Motifs such as wild carrots, dandelions, birds and blackberries were quite common. The scarab theme was also used quite frequently as a decorative motive in his jewelry and desktop items.
It is noted that many of the pieces took on a very chunky appearance, reminiscent of the jewelry worn by the Celts. His work was very different from the airy, fluttery look of the Art Nouveau.

Tiffany’s jewelry can be categorized into two main areas of influence, naturalism and historicism, but after further investigation it is apparent that he had many other influences, some being quite unidentifiable.

==Production==
Tiffany not only explored the various jewelry processes of the time, but also branched out into new metals, such as platinum, which at the time was considered very hard to manipulate.

It seems to be the case that unusual colorations appealed to Tiffany, like the opal.
He also preferred gemstones that were either opaque or translucent. Turquoise, jade, carnelian, lapis, moonstones, and opals were all chosen for their ability to filter light. Emphasis based on color was very prevalent in his works.

He devoted his first year of jewelrymaking mainly to focus towards forms and techniques, and only really began to put a collection together once he was satisfied with the fruits of his labor.

Once Tiffany & Co. began to manufacture his jewelry, there was a marked evolution in his pieces. His earlier pieces went from being made in a “hand-wrought”-looking manner, to a much more symmetrical and stylized fashion.
There was a great variety of jewelry produced during the 26 years that Louis Tiffany's enameling and jewelry division was in operation at Tiffany & Co. It has been estimated that nearly 5,500 pieces were produced during that time, an impressive amount considering the detail and craftsmanship in each piece.

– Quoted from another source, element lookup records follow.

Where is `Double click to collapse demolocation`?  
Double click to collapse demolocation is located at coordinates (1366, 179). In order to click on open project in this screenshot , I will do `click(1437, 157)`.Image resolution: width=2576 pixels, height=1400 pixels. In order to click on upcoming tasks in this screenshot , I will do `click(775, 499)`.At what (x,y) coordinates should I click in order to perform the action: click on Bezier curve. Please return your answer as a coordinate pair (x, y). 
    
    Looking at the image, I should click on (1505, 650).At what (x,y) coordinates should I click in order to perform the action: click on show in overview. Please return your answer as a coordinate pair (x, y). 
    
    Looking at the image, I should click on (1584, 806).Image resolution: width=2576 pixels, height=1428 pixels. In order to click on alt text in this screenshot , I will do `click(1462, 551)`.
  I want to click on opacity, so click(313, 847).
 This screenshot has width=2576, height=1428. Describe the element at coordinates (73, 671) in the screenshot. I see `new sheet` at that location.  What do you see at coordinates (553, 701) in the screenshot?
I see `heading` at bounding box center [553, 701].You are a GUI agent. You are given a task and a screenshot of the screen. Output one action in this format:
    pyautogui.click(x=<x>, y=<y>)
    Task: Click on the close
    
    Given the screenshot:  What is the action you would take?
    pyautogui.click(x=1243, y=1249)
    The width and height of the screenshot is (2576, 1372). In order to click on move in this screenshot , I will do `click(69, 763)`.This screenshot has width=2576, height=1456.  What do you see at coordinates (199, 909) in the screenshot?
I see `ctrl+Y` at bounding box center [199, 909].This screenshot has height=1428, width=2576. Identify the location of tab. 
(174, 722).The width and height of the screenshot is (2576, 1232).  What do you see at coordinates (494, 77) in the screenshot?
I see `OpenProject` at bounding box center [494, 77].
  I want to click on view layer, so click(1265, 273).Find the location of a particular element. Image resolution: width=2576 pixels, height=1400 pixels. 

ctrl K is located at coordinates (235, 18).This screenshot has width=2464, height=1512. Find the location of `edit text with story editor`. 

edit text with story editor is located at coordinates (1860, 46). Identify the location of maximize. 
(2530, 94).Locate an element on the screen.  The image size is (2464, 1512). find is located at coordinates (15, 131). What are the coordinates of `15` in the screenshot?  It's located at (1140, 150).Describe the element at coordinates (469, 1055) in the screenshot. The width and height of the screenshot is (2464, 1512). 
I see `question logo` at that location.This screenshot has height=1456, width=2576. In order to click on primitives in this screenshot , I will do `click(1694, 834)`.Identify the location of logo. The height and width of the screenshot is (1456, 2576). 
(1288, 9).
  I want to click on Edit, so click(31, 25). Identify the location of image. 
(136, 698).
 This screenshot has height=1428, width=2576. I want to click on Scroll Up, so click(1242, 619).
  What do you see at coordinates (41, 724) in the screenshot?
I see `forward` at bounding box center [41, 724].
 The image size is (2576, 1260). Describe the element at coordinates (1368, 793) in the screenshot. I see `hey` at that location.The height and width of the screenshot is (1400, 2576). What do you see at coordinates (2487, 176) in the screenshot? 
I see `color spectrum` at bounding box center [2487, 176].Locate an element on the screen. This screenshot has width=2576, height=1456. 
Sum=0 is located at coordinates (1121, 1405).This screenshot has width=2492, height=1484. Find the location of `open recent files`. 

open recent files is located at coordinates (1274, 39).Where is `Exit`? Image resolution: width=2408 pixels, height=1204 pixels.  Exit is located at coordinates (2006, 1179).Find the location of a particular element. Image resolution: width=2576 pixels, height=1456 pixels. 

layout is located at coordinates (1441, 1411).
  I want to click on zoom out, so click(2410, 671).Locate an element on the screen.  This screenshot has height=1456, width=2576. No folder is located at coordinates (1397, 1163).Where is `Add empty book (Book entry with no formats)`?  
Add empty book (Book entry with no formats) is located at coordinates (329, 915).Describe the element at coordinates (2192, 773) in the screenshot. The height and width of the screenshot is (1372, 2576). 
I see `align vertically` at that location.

He produced the same high-quality artisanship that was very much prized during the Arts and Crafts movement.

==Lasting impressions==

One of the last significant pieces that Tiffany produced was a plique-à-jour gold chalice enameled with peacock feathers, which he had designed in 1925. The cup portion of it was shaped like a tulip, once again reinforcing his admiration for nature. The peacock motif, shown in many of his pieces, is thought to have been his last appeal to immortality.